Global cyberattack provides a stark reminder of potential vulnerabilities, need for secure systems
FirstNet officials repeatedly have stated that they believe FirstNet has a big advantage in this area, because its nationwide network will be built with security as a priority from the outset, not just as an afterthought that is considered when the system is completed. Hopefully, this perceived advantage can be realized, because security on this much-anticipated system is paramount.
A key component will be to establish clear security expectations for the public-safety entities that subscribe to FirstNet.
Let’s consider a very basic scenario: the transport of a file from Point A (say, a 911 or fusion center) to Point B (a public-safety officer at headquarters or in the field). Now, assume that the file at Point A contains important evidence—a picture of the key suspect—but originated from a device that has been infected, probably without the knowledge of the user.
Does a “secure” FirstNet system mean the network will:
- Transport the file from Point A to Point B without being impacted while in transit—in other words, if the file is infected with a virus or malware at a Point A, it becomes a problem for Point B?
- Block the file from being delivered at all to Point B for security reasons, although Point B would be notified that Point A tried to send a file?
- Provide some sort of notification that the file from Point A may have a security issue and provide guidance for the best way to open it safely?
- Effectively “clean” the infected file while in transit from Point A to Point B, so it is not a security issue for Point B?
In various conferences and conversations with a myriad public-safety and security officials during the past few years, I have heard each of these ideas mentioned. My impression is that the “cleaning” option is not technically realistic, although it probably would be ideal for public safety.
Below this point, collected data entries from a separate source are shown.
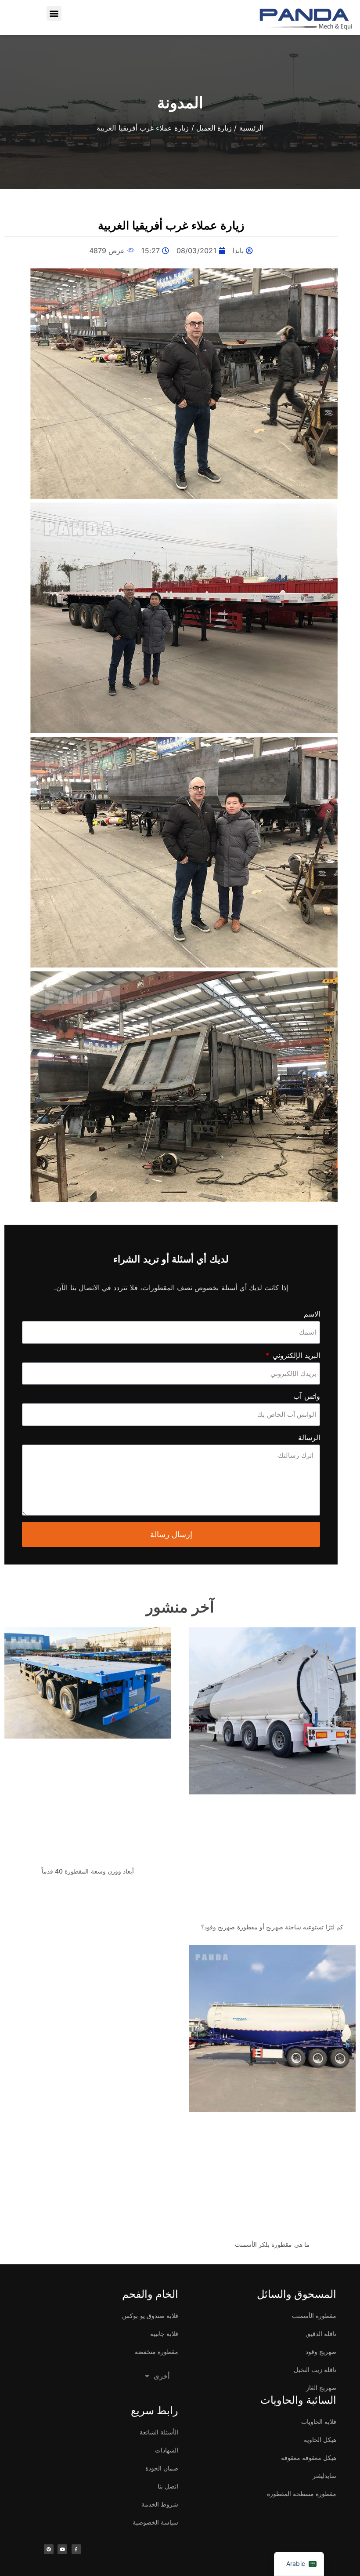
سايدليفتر (324, 2475)
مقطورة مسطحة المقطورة (301, 2493)
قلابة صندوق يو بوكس (150, 2315)
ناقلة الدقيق (321, 2333)
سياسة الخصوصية (155, 2522)
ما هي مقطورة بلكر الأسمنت (272, 2244)
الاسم (312, 1314)
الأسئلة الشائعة (159, 2432)
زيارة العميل (214, 128)
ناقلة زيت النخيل (315, 2369)
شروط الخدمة (159, 2504)
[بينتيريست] (49, 2549)
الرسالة (309, 1437)
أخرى (161, 2376)
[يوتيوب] (62, 2549)
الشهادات (166, 2450)
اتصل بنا (168, 2486)
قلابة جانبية (164, 2333)
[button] (54, 13)
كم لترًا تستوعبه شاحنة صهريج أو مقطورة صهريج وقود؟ (272, 1927)
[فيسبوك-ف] (76, 2549)
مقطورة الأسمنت (314, 2315)
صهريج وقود (321, 2351)
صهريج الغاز (321, 2387)
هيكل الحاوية (320, 2439)
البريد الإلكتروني (295, 1355)
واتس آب (306, 1396)
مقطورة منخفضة (156, 2351)
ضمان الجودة (161, 2468)
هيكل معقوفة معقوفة (308, 2457)
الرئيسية (251, 128)
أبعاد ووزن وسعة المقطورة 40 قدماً (88, 1871)
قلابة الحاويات (318, 2421)
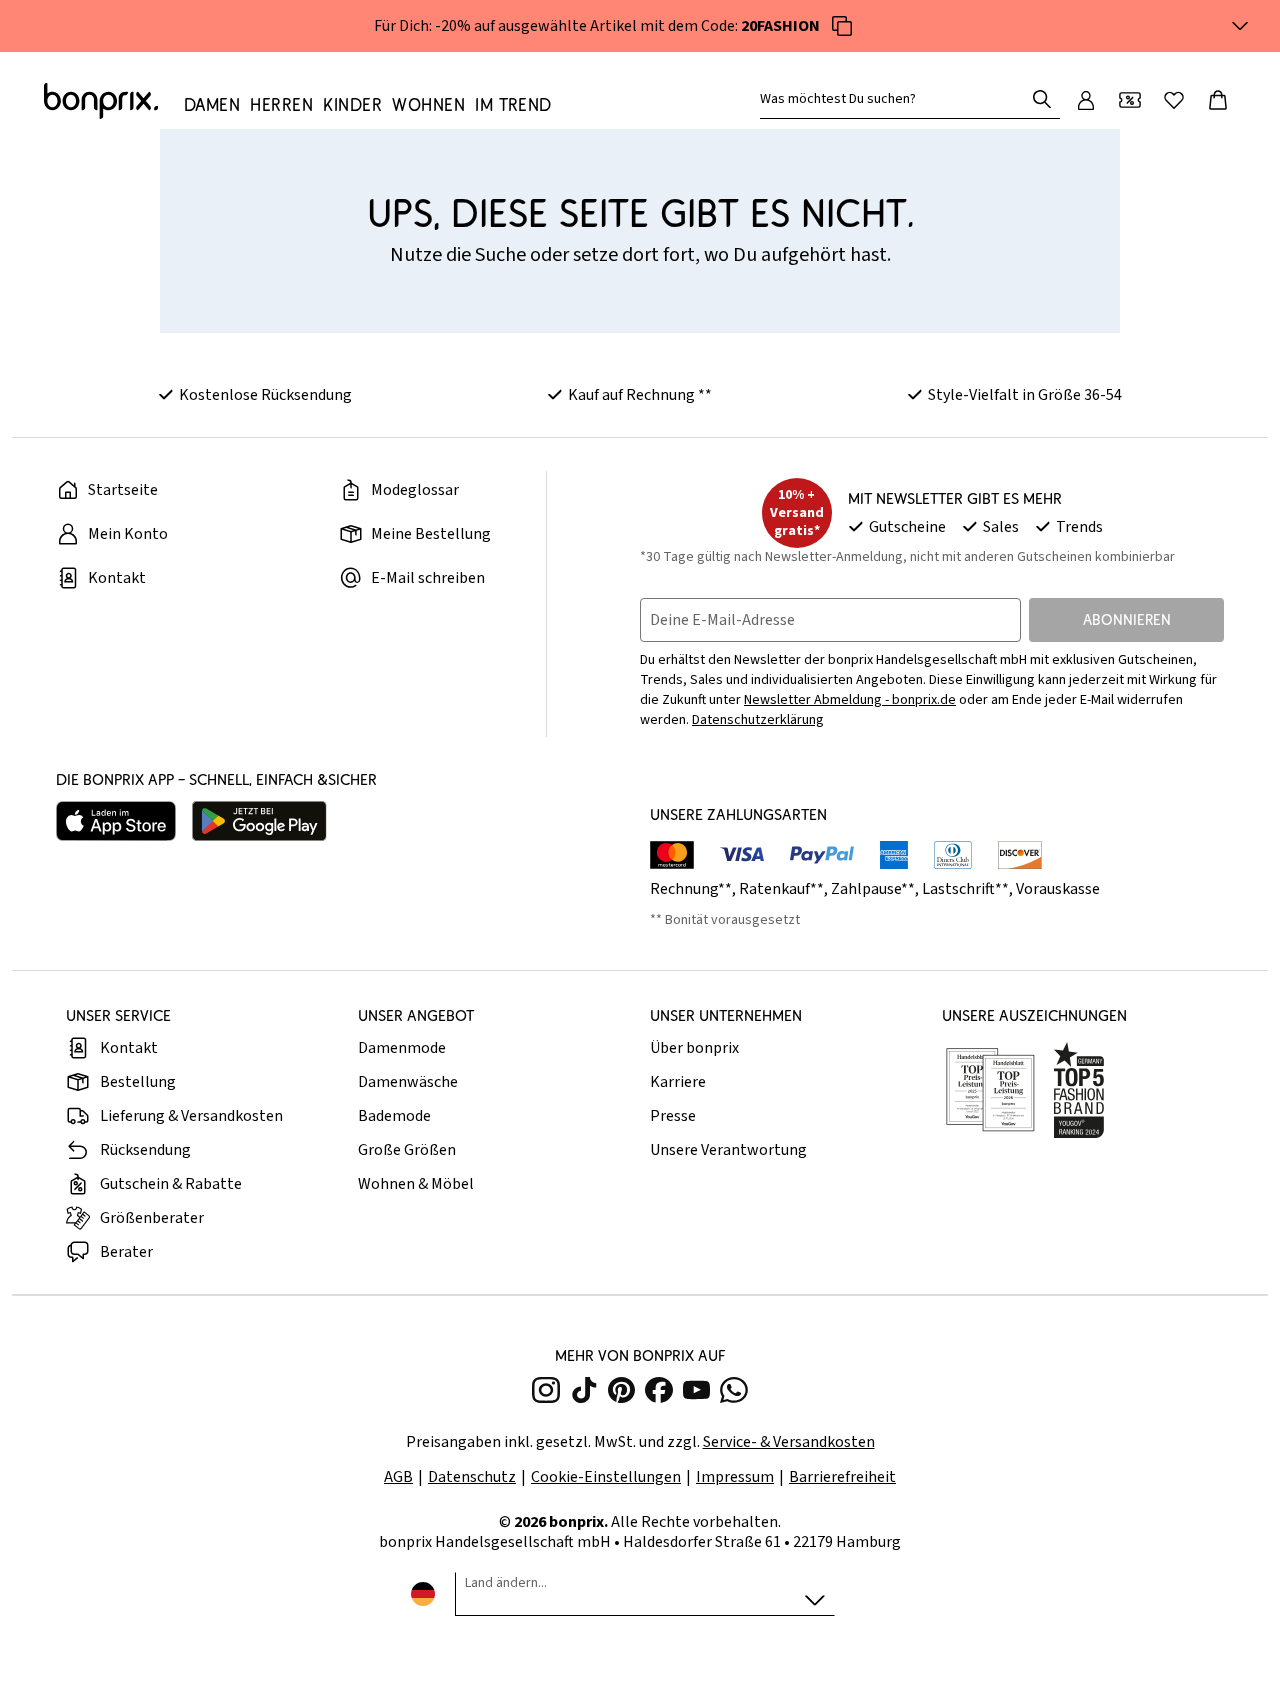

But even that option is not a “slam dunk” choice for first responders, if there is a chance that any evidence could be lost as part of the cleaning process.
Meanwhile, the other three options all have their own issues.
Simply receiving the infected file and opening it could create a long-term security issue at Point B—and eventually other networks, as viruses and malware typically try to spread. Blocking the file probably is not is not acceptable from an operational standpoint, especially during an emergency. And taking additional time to open a file in a special “safe” mode—if such an option is available—is not ideal, particularly during an emergency, when every second counts.
I don’t have a good answer, but it will be interesting to see how FirstNet and its contractor, AT&T, address the security questions. No matter what the ultimate solution is, clearly outlining the network’s capabilities to public safety is critical, so each entity can make complementary security plans on its own.
If FirstNet and AT&T are able to devise a good solution, my hunch is that the network will become extremely popular with first-responder entities and likely will be integrated into a security platform for next-generation 911. Meanwhile, the techniques employed likely will find their way into other critical-infrastructure sectors, because the reality is that none of them can really afford a major security problem—particularly one that is avoidable.